Abandonó la esquina del bar La Unión pasada la media noche y se encaminó por las callejuelas de Retiro. Sentía frío pero no se prendió el abrigo, tal vez algún provincianito que recibió la paga de la quincena, se viera tentado por sus pechos prominentes y caderas anchas. Se detuvo en la vidriera de una zapatería y su mirada se fue hacia esos, tan parecidos a los que su vieja usaba en invierno. Los pies le dolían y tenía un agujero en la media, justo en el dedo gordo que chocaba contra la punta de cuero de sus tacoaguja. Siguió caminando.

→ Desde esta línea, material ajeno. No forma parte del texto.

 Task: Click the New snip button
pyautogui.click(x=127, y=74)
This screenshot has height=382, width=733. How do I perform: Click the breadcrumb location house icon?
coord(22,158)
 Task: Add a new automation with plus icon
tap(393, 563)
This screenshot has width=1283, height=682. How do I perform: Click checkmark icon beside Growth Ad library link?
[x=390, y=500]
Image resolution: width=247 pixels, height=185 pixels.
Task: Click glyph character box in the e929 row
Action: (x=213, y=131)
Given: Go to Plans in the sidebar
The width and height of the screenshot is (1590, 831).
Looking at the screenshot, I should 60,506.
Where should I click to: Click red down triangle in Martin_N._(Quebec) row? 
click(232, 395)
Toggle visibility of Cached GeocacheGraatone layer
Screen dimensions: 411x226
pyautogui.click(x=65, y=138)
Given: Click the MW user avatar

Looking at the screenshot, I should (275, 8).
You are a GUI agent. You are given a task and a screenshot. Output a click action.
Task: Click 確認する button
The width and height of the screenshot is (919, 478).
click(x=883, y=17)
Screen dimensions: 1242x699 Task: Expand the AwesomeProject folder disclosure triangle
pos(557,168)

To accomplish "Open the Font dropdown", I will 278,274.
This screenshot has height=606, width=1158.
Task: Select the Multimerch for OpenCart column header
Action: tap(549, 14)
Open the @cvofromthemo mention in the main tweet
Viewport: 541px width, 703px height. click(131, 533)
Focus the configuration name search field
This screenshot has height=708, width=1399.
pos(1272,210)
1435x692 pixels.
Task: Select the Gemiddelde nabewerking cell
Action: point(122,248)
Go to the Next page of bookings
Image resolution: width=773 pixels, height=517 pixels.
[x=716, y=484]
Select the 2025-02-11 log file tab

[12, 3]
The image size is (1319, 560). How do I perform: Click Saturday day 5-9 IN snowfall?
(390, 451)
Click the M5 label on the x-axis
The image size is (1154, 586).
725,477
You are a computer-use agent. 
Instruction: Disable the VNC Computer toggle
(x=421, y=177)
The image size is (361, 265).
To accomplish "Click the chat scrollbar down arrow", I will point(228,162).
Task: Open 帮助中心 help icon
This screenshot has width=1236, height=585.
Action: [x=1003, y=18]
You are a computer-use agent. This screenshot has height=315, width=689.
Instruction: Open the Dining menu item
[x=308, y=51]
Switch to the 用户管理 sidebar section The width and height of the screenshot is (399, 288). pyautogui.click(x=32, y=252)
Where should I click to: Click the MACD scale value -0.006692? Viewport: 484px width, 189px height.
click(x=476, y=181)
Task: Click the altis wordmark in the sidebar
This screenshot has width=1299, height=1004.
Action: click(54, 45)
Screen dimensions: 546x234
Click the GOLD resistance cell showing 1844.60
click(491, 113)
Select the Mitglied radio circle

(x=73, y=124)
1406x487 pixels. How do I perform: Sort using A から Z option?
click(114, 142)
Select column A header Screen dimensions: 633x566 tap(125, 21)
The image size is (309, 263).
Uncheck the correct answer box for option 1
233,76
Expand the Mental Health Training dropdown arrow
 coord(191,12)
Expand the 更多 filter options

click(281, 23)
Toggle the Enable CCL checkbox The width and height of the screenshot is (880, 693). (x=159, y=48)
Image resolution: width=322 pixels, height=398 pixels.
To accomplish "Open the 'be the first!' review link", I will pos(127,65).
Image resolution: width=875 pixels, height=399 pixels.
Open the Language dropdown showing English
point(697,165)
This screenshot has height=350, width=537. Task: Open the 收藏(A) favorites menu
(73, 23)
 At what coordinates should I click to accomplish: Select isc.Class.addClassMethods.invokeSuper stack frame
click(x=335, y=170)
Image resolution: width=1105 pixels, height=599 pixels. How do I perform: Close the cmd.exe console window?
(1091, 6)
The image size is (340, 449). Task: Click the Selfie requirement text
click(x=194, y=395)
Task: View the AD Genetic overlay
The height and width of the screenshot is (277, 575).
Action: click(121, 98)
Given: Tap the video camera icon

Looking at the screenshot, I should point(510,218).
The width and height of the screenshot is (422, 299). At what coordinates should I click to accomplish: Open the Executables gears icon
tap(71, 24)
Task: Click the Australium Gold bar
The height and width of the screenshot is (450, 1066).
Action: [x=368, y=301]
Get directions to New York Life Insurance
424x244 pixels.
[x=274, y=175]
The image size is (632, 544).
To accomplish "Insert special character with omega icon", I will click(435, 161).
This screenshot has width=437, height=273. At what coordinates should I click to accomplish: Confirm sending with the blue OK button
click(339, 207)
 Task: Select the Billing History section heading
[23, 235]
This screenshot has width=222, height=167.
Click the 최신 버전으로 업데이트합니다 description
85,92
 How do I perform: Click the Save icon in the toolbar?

Tras un rápido ejercicio mental sumó la plata que guardaba en la cartera. Le alcanzaba para un bife a caballo y una botella del vino de la casa. Decidida entró al restaurante. Mañana será otro día, se dijo mojando el pan en el huevo frito. De postre panqueques al ron: le fascinaba el fueguito azul que desprendían las manzanas ardientes. Después, café, coñac y un faso que aspiraba con fruición para arrojar el humo mientras contemplaba las volutas intoxicadas de recuerdos.
Dormitaba cuando se arrimó el mozo con la adición. “Señora…” dijo, levantando cada vez más la voz hasta que se atrevió a tocarla. Un golpecito en el hombro y ella se desplomó sobre el piso. Nunca más abrió los ojos.